5. The registrant’s other certifying officer(s) and I have disclosed, based on our most recent evaluation of internal control over financial reporting, to the registrant’s auditors and the audit committee of the registrant’s board of directors (or persons performing the equivalent functions):
(a) All significant deficiencies and material weaknesses in the design or operation of internal control over financial reporting which are reasonably likely to adversely affect the registrant’s ability to record, process, summarize and report financial information; and
(b) Any fraud, whether or not material, that involves management or other employees who have a significant role in the registrant’s internal control over financial reporting.
Date: October 23, 2023
| /s/ Qizhi Gao | |
| Qizhi Gao | |
Chief Financial Officer (Principal Financial Officer) |
Exhibit 32.1
CERTIFICATION
PURSUANT TO 18 U.S.C. SECTION 1350,
AS ADOPTED PURSUANT TO SECTION 906 OF THE SARBANES-OXLEY ACT OF 2002
In connection with Amendment No. 1 to the Annual Report on Form 10-K/A of HeartCore Enterprises, Inc. (the “Company”) for the fiscal year ended December 31, 2022 as filed with the Securities and Exchange Commission (the “Report”), I, Sumitaka Yamamoto, Chief Executive Officer and President of the Company, and Qizhi Gao, Chief Financial Officer of the Company, certify, pursuant to 18 U.S.C. Section 1350, as adopted pursuant to Section 906 of the Sarbanes-Oxley Act of 2002, that to the best of my knowledge:
1. The Report fully complies with the requirements of Section 13(a) or 15(d) of the Securities Exchange Act of 1934; and
2. The information contained in the Report fairly presents, in all material respects, the financial condition and result of operations of the Company.

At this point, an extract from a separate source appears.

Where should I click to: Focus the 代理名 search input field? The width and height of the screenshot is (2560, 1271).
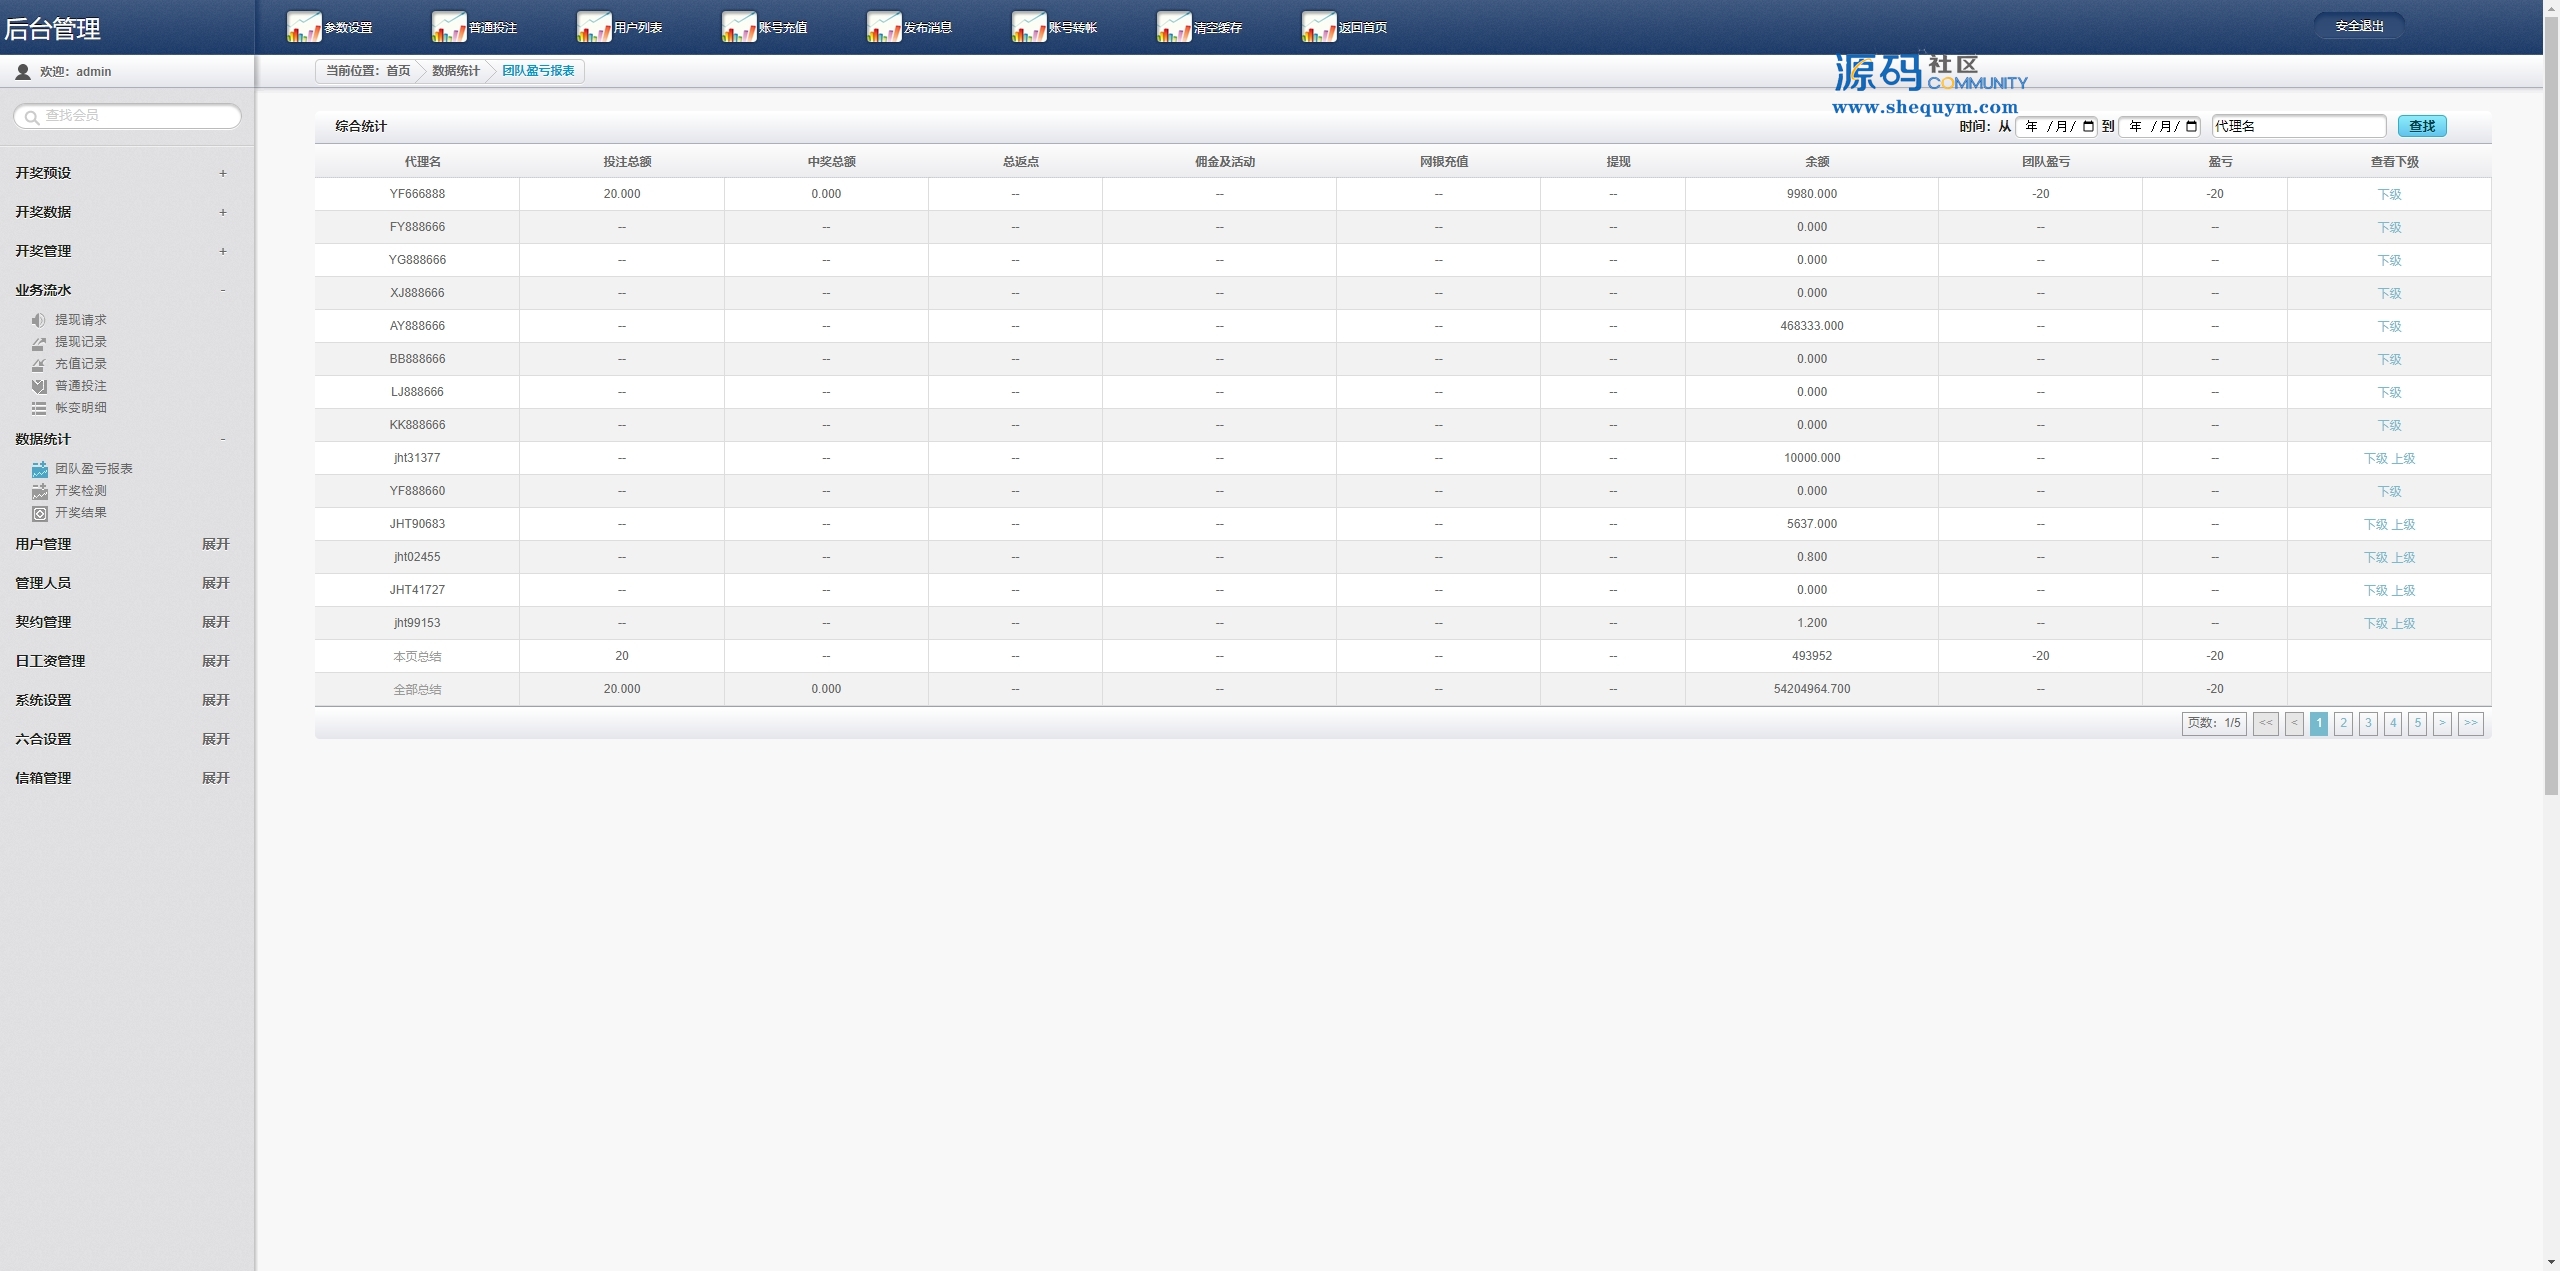2297,126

| Date: October 23, 2023 | /s/ Sumitaka Yamamoto |
Sumitaka Yamamoto Chief Executive Officer and President (Principal Executive Officer) | |
| Date: October 23, 2023 | /s/ Qizhi Gao |
| Qizhi Gao | |
Chief Financial Officer (Principal Financial Officer) |
This certification accompanies this Annual Report on Form 10-K pursuant to Section 906 of the Sarbanes-Oxley Act of 2002 and shall not, except to the extent required by such Act, be deemed filed by the Company for purposes of Section 18 of the Securities Exchange Act of 1934, as amended (the “Exchange Act”). Such certification will not be deemed to be incorporated by reference into any filing under the Securities Act of 1933, as amended, or the Exchange Act, except to the extent that the Company specifically incorporates it by reference.